I RAGAZZI DEL FRIDAYFORFUTURE, LA NOSTALGIA, L'ESERCIZIO DEL DISTACCO

Non ho ancora compulsato Facebook a dovere, ma sono certa che oggi sarà fitto di ricordi del primo giorno di ottobre di anni lontani, quando il calendario segnava l’inizio della scuola, e il grembiulino col fiocco, e la cartella con dentro pane e zucchero, o il Ciocorì, e i calzettoni che scendevano impietosamente perché gli elastici non erano un granché, e volendo pure i quadernoni con la copertina di velluto da riempire di pensierini sull’autunno, e volendo anche la U di Uva da colorare con la matita viola.

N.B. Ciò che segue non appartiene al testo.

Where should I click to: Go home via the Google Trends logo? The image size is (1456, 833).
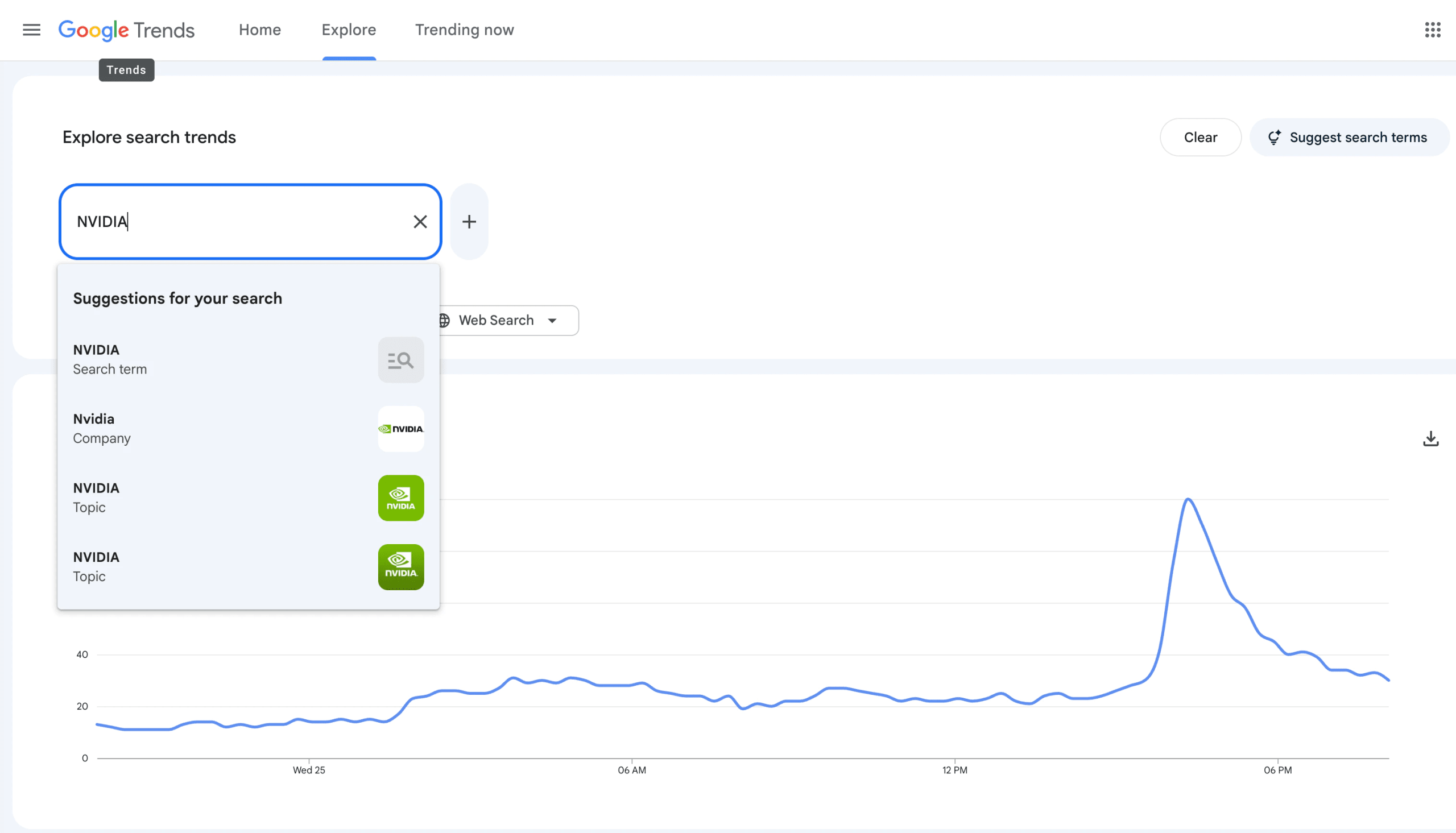pyautogui.click(x=126, y=30)
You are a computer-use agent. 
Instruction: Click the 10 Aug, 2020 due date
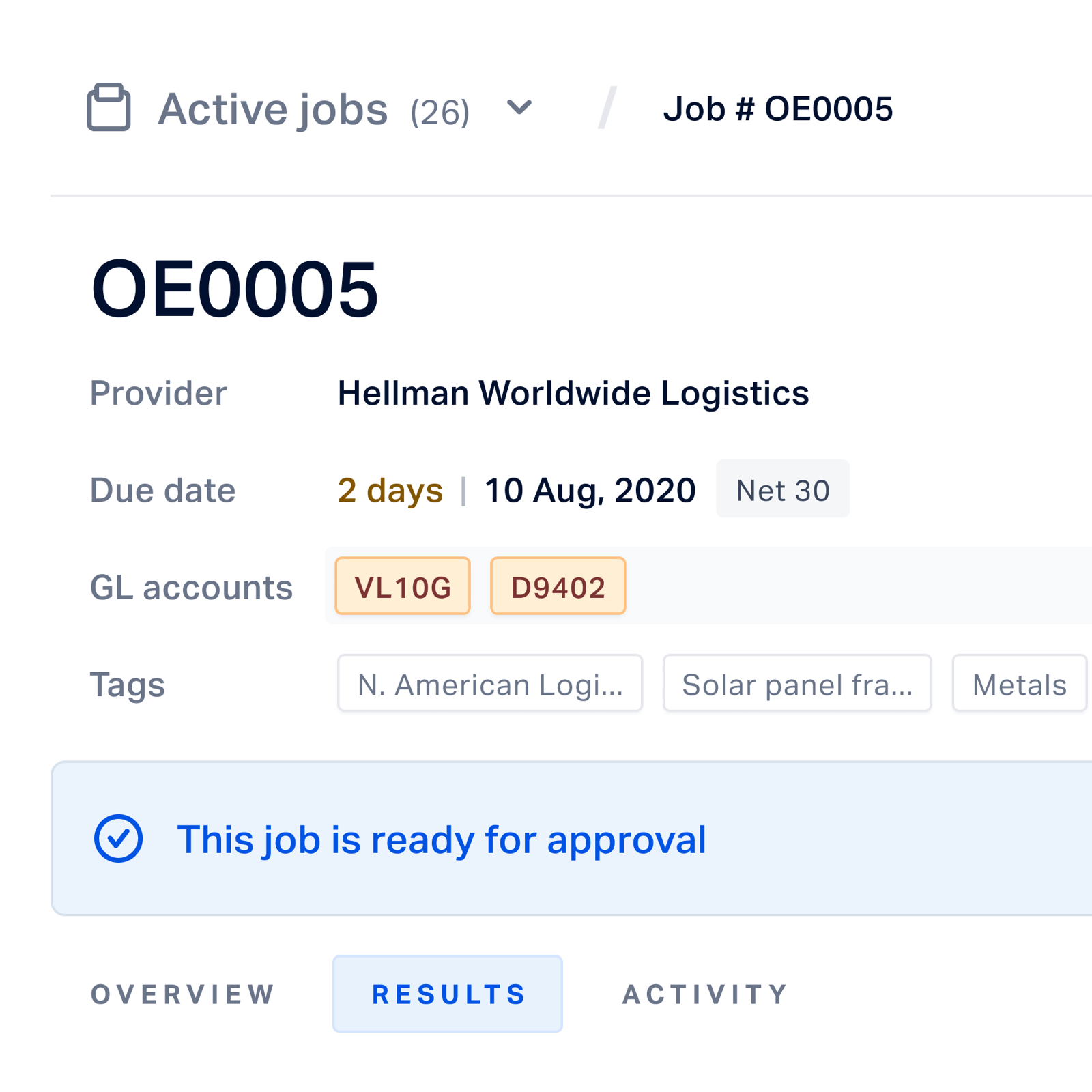click(590, 490)
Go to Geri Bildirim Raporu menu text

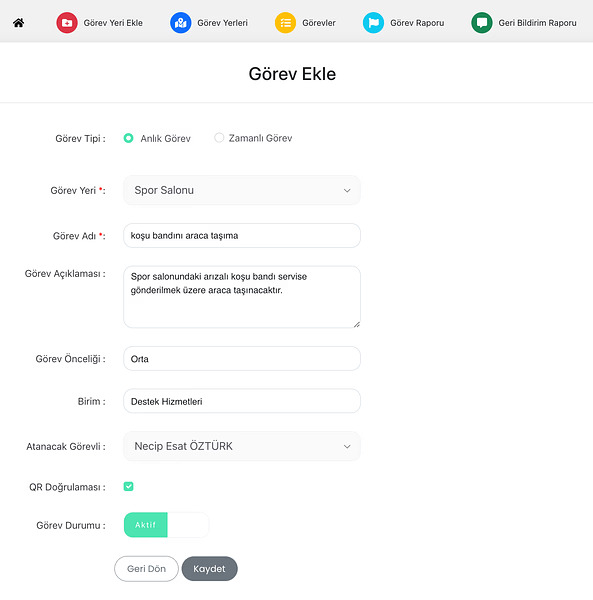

Ieri, chiacchierando con Edoardo Nesi sul suo romanzo “La mia ombra è la tua”, è uscita fuori questa faccenda della nostalgia: il protagonista della storia, “il Vezzosi” è uno scrittore più che cinquantenne, uno scrittore da un solo libro, ma amatissimo a distanza di vent’anni. Il punto non è la trama, ma il rifiuto della nostalgia che, dice Nesi, è quel che caratterizza l’Italia, soprattutto l’Italia. Nella meta finale del viaggio dello scrittore e del suo giovane assistente, una super-fiera del Vintage a Milano, traboccano gli oggetti degli anni Ottanta e Novanta, e anche prima: le magliette col logo delle compagnie aeree, le radio con il laccetto da polso, ovviamente i walkman e ovviamente mangiadischi e mangianastri e tutto quel che ogni tanto ci fa sospirare di rimpianto, que viva Stranger Things. Tanto che l’astuto organizzatore della Fiera ha gioco facilissimo nell’aizzare i nostalgici in una chiave che va al di là del collezionismo: stavamo meglio prima, dice, gli oggetti erano bellissimi, fragili magari ma belli, eravamo belli noi, torniamo indietro. La follia ringhia di approvazione.
Se penso alle perduranti reazioni adulte contro Greta Thunberg e le ragazze e i ragazzi del FridayForFuture, mi viene in mente proprio quel ringhio: eravamo meglio noi, si bofonchia, noi con i nostri 1 ottobre e i Ciocorì, noi cresciutelli con jeans a zampa d’elefante che, ehi, ora tornano di moda, noi che correvamo sulle nostre Clarks alle manifestazioni, noi con le giacche con le spalline nei nostri anni Ottanta pieni di cose, cose, cose che oggi, sospirando, cerchiamo nelle fiere.
Non abbiamo imparato, noi, l’esercizio del distacco: siamo stati, noi e le nostre cose, ora è un altro tempo. Quel tempo non ci appartiene che in parte: la nostra strada è più breve delle ragazze e i ragazzi che affollano le piazze. Va lasciata libera. E dovremmo essere liberi anche noi, di riempire in altro modo il tempo nostro, senza l’abbuffata nostalgica che porta a una sola realtà. Stare fermi, e ringhiare.